Her mouth dropped open in shock. Then she reached across the patient who lay on the floor between us and seized my upper arm in a painful pinch. Keeping a grip on me, she walked me along the patient and then tugged me after her as she picked a path through the beds and pallets.
“Epiny, I—”
“Sshhh!” she hissed furiously.
Still not daring to speak, I followed her out into the anteroom and then out onto the dark street. The boy soldier at the desk didn’t even stir as we passed through the room.
Once we were outside, she turned to face me. I braced myself for harsh words. Instead, she flung herself at me in an attempt to hug me. Her arms couldn’t span my girth, but it still felt good, until I felt her shoulders heave in a sudden sob. Then she pushed herself back and looked up at me angrily. The lantern light picked up the streaks of tears on her face. “I shouldn’t be nursing plague victims while I’m pregnant? But it’s fine for me to be submersed in grief at such a time, I suppose! I thought you were dead, Nevare! For weeks I mourned you as dead, and you let me think that. And so did Spink! My own husband would rather keep faith with a friend than ease his wife’s agony of fear. I will never, never forgive either of you for what you’ve put me through.”
“I’m sorry,” I said immediately.
“Of course you are! You should be. It was despicable. But being sorry doesn’t change anything about the shameful thing you’ve done. And your own poor little sister, all this time thinking you’d gone to your death, imagining your body rotting unburied in a ditch somewhere. How could you do that to us, Nevare? Why?”
And in that moment, all my excellent reasons suddenly seemed shallow and stupid and selfish. I tried them anyway. “I was afraid it would ruin your reputation if people knew you were related to me,” I said awkwardly.
“And I’ve always cared so much for my reputation and what other people thought of me!” she fumed at me. “Did you truly think I was so shallow as to put such things ahead of family, Nevare? You are my cousin! And you saved both Spink and me, at great risk to yourself. Do you think I would forget that, and shun you because of what the Speck magic has done to you?”
I hung my head. She had taken both my hands in hers, and that simple act of honest affection in the midst of her anger moved me terribly. I spoke simply. “Sometimes I think you need to be protected from your good intentions, Epiny. Now is one of those times. You may have the moral fiber not to care what others think of you. But what others think of you may well cost Spink a promotion, or you may find that other officers may not wish their children to play with yours. Think of what it would do to your status among the women you have championed if they found out you are related to a man they have accused of the two most heinous crimes that exist. I think you must know by now that I’ve been accused of murder. Until I can prove I am innocent, I do not think our connection should be revealed.” I squeezed her hands affectionately, wincing at how thin her fingers felt, and then let them go.

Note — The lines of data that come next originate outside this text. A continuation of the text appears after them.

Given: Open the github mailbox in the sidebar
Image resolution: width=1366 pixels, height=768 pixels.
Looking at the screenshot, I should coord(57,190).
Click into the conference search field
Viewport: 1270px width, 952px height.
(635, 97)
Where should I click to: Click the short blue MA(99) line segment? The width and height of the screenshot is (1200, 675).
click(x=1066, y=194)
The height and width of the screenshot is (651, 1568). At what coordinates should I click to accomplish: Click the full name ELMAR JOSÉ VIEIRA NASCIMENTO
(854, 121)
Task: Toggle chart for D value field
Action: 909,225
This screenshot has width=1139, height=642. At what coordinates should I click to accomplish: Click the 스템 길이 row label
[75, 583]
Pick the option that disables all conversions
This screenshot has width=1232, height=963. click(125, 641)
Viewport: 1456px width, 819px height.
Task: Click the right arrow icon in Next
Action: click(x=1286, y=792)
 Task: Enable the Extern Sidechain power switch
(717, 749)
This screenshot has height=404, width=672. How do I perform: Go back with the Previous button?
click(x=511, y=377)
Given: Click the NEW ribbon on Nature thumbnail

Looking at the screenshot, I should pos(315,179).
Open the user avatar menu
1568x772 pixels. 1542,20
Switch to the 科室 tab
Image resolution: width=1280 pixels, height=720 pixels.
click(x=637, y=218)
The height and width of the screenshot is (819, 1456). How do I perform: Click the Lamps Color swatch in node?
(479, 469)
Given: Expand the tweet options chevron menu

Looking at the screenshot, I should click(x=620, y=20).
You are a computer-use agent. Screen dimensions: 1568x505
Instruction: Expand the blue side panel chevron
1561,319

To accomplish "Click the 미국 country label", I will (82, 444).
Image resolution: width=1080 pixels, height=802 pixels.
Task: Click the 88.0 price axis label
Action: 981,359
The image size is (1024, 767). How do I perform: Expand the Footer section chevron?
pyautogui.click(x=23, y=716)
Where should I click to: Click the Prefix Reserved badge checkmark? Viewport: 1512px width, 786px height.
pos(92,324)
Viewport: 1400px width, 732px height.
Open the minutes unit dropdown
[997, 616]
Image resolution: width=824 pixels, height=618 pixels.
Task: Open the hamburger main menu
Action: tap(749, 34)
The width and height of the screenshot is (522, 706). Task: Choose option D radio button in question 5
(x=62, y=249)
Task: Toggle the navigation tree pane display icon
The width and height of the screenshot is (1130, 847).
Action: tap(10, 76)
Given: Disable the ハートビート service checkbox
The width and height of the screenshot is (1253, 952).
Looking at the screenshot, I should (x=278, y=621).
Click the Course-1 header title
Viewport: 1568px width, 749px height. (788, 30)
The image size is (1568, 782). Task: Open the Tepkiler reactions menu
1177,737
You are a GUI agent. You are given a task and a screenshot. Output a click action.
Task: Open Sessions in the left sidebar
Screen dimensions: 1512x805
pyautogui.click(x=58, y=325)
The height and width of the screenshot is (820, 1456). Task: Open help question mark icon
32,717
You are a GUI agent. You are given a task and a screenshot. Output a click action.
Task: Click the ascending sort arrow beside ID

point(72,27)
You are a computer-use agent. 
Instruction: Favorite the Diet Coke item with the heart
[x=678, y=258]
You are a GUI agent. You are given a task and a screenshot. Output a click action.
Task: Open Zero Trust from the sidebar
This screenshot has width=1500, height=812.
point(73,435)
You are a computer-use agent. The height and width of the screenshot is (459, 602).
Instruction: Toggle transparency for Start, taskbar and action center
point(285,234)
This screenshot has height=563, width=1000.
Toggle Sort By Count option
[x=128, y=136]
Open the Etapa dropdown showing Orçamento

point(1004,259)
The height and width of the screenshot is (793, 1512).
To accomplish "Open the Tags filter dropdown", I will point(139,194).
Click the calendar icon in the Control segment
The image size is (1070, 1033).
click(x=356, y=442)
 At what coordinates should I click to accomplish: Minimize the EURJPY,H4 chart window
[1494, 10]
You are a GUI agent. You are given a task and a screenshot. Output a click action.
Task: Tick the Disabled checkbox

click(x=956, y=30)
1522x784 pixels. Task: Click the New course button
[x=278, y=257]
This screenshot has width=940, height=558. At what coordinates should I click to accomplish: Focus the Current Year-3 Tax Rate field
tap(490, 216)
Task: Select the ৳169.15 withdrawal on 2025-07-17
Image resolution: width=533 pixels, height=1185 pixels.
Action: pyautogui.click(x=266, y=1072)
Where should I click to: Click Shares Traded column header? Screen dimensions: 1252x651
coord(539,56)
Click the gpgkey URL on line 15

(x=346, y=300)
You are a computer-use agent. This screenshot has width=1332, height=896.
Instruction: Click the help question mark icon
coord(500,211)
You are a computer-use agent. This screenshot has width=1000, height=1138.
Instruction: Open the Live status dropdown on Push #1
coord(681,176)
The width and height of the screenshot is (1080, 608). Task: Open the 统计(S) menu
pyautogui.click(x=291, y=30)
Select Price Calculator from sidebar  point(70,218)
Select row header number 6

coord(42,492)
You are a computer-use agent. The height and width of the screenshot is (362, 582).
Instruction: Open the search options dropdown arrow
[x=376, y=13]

“No, do not argue with me about this now,” I cautioned her when she opened her lips to speak. “I’m on a desperate mission tonight. The one man whose testimony could prove my innocence has just escaped premature burial. He’s what they call a ‘walker.’ He’s in my cabin recuperating, but he’s still very weak. I need to get a doctor to come out to see him. Or, failing that, I need to know what I can do to help him recover. My life depends on this as well as his.”
She began shaking her head slowly before I’d even finished speaking. At my final words, a look of despair crossed her face. She spoke softly. “I don’t know of anything you can do, Nevare, other than the obvious. Give him water and thin soup, if he will take it. I’ve seen one other ‘walker.’ A woman came into the infirmary tonight, trailing a shroud sheet. She begged us all to leave Gettys forever for the sake of her children. She begged us to make sure her children were taken safely west. Then she lay down and died again. Someone recognized her and went running for her husband. The poor man came racing to the infirmary in shock. He said she’d died hours earlier and he had put her body out. We had to tell him that she’d died again. Dr. Frye only made it worse when he tried to tell the man that his wife had never revived, that it had only been an evil Speck magic reanimating her body. I wanted to throttle the man.”
“Dr. Amicas knew about ‘walkers’; remember how he insisted on waiting before he sent bodies off to be buried?”